Dean Harvey, digital development director of Designate, outlines the opportunities and challenges involved in adopting a one-brand strategy
Earlier this year, both Monarch and Tui announced they would be moving to a ‘one-brand strategy’, effectively dissolving their sub brands, including Thomson and Cosmos Holidays.
Both companies defended this decision at last month’s Abta conference, claiming the move would have considerable benefits for their brand and their consumers.
There is much about this decision to be admired, as having a consistent brand approach is vital when developing and delivering strong messages that connect brands with their target audiences.
A one-brand strategy will mean that all activity can be aligned, therefore more likely to leave a lasting and memorable impression on consumers.
That said, there is a danger involved with this approach. Eradicating sub-brands, which in some cases may be well-established and well-loved can lead to confusion and disappointment amongst consumers, and unless it’s very clearly signposted and managed, the move could result in a loss of engagement, or worse, a loss of custom.
Especially where digital brand legacies are involved, brands need to be careful to curate and transfer any relationships, conversations and approaches used in their digital marketing once the one brand strategy has been realised.
Consumers who are used to interacting with brands online and via social media are often very engaged with the brand and will be valuable customers to keep (or lose), so it’s vital that these groups are kept well informed of what’s happening with the brand and why.
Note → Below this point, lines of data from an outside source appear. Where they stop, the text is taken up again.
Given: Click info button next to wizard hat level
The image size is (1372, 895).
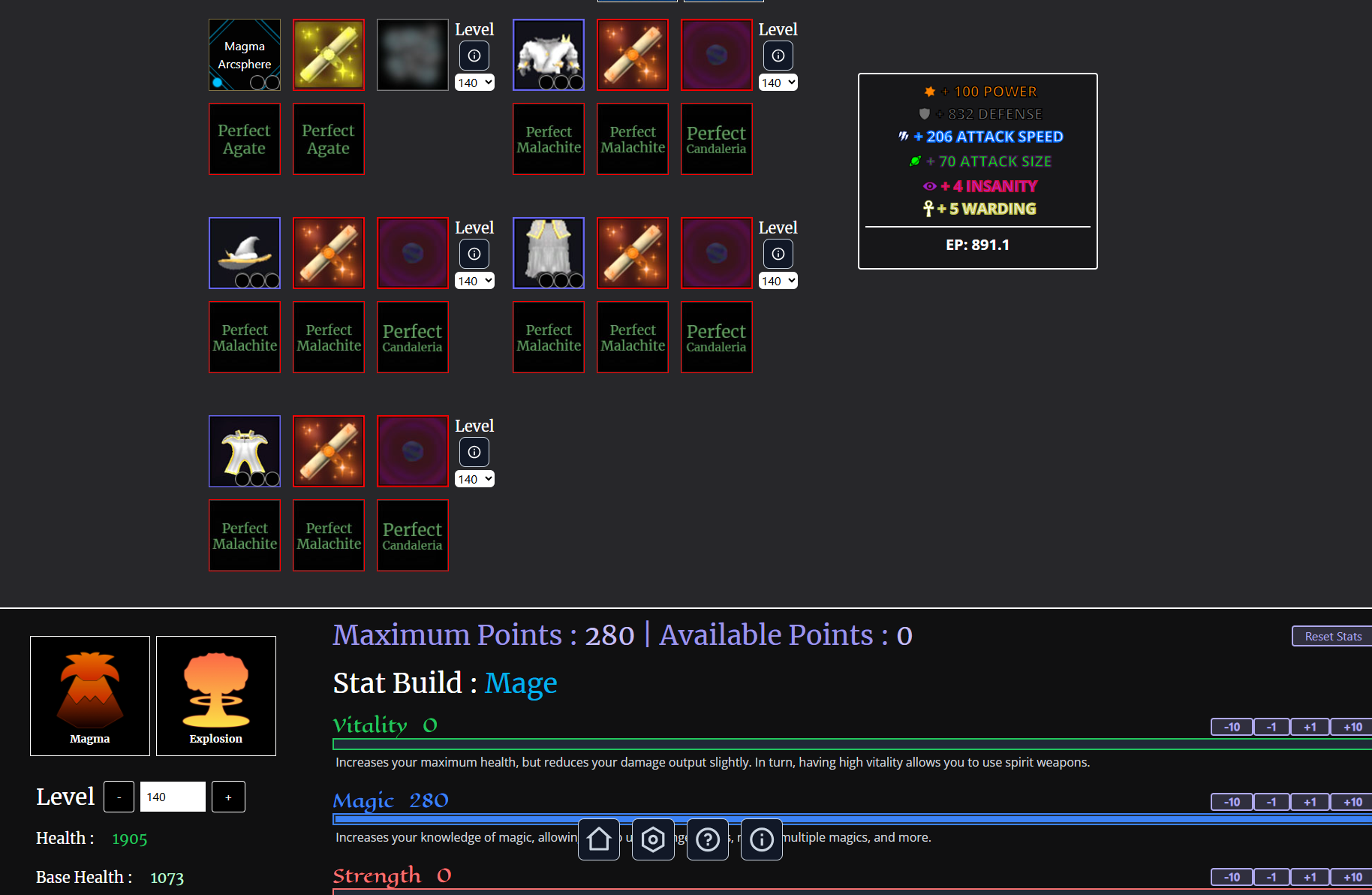Looking at the screenshot, I should coord(474,254).
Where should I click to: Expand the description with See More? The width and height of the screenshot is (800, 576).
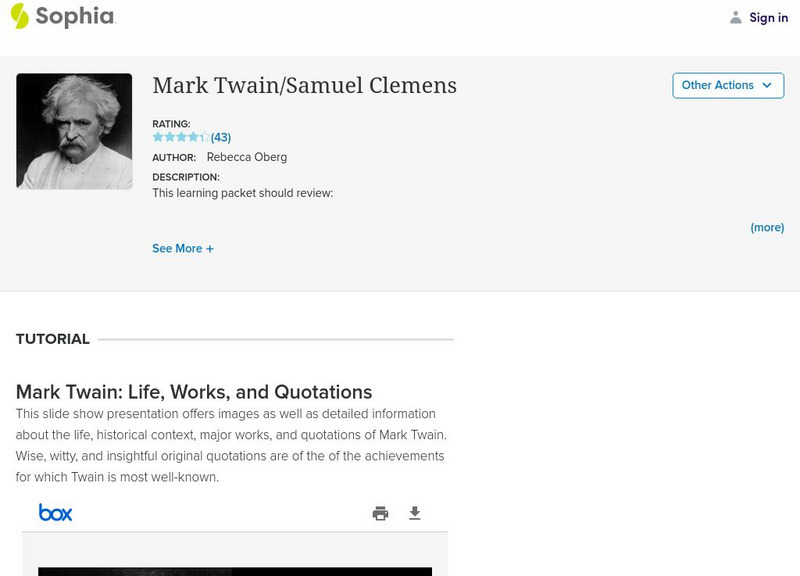[x=183, y=247]
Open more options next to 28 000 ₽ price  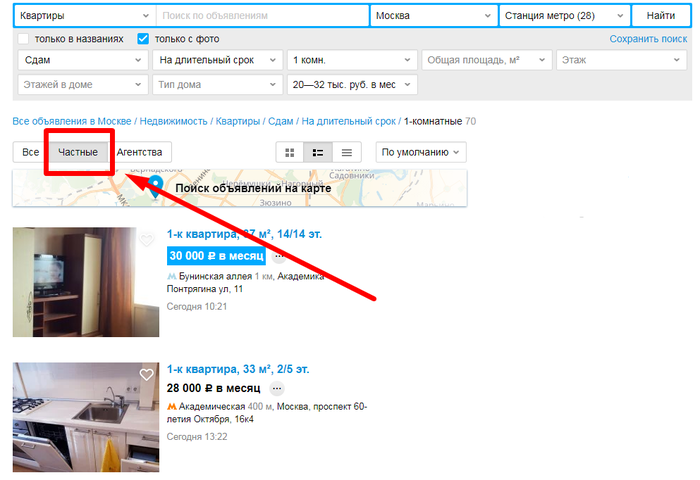coord(277,388)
Moving to a single brand doesn’t mean you have to lose people, but it will happen unless you manage the situation carefully and clearly.
Today’s successful marketing campaigns are those which are focused on building, embedding and refreshing strong brands that have a lasting impression on audiences.
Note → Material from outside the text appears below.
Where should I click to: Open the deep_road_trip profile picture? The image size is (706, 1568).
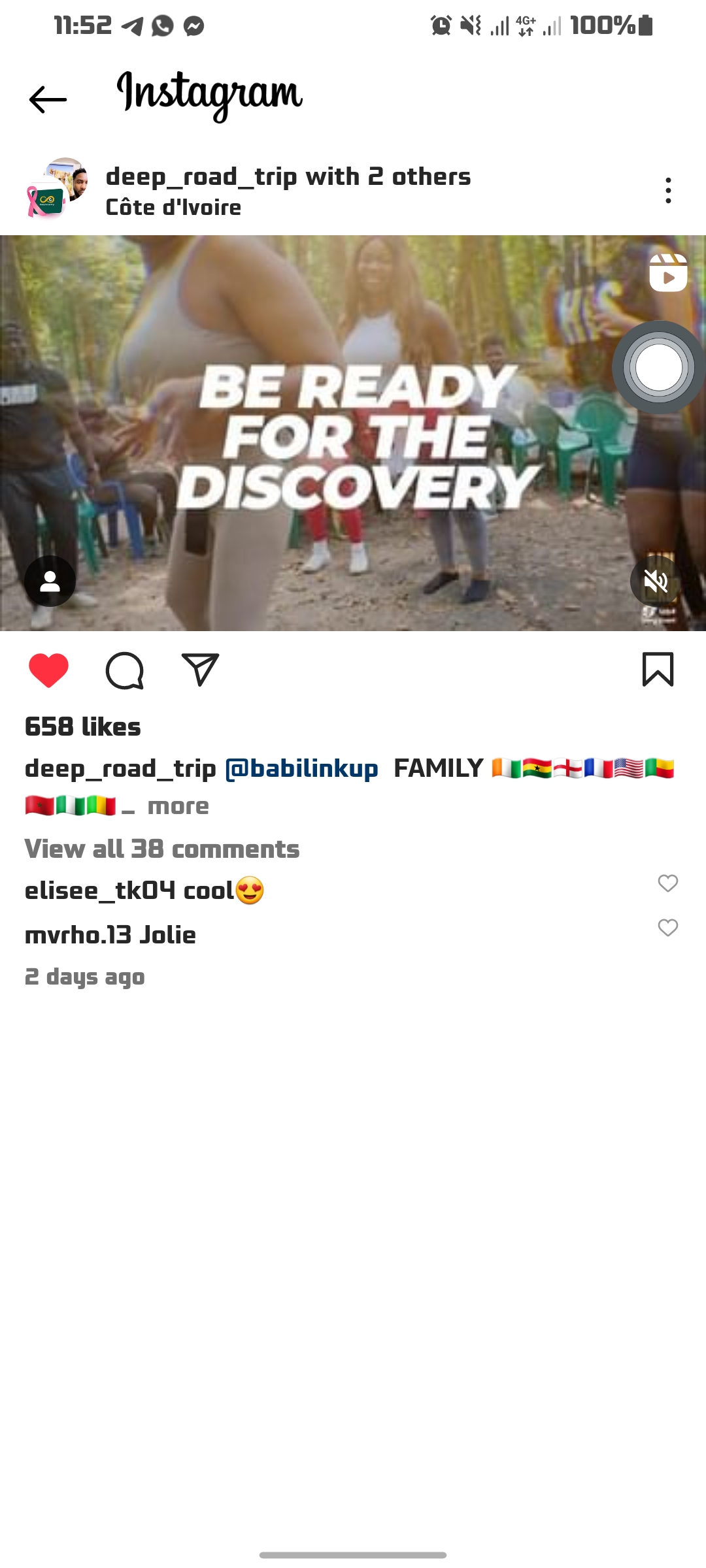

Successful brands are those which project a strong image, often underpinned by a memorable phrase or ethos, and who are known for championing a particular cause or belief.
With travel brands in particular, consumers are less likely to be loyal and will often look for the best deal and the most appealing choices based on peer reviews and opinions.
So travel businesses considering merging their sub-brands need to remember that once these brands come together, customers may have had different experiences throughout the group, and are looking for consistency and quality.
What brands like Monarch and Tui need to do is to look closely at what is and what isn’t working with their sub-brands and their group brands, and make sure that the brand alignment takes these successes and learnings into consideration.
For example, if there has been a surge in engagement during a promotion or specific period of marketing activity for a sub-brand, this activity can be repeated with a clear marker that the brand identity is changing.
This means that the brand benefits from the increased engagement but also uses the opportunity to communicate what’s happening to an audience which is switched on and listening to what it has to say.
Similarly, image and tone of voice needs to be considered. The whole reason behind creating sub-brands in the first place is often to change these aspects of a brand to suit a specific demographic, such as the under 25s or the over 50s.
It’s essential when switching to a one-brand approach that these groups are not alienated or ignored when these sub-brands are folded into the group branding. The solution here is to continue to develop and deliver tailored content to these groups, even if the brand is now an umbrella one.
Continuous communication, tailored offers and deals and bespoke marketing campaigns will ensure that each audience still feels catered for and valued once the change has taken place.
When justifying their decisions, the chief executives at both Monarch and Tui said that the new approach had been designed with brand clarity in mind.
What they need to do now is make sure that they use this opportunity to refresh and refine what these group brands stand for, and align this with powerful, memorable marketing activity which reminds customers why they chose the brand in the first place and why they should continue to do so.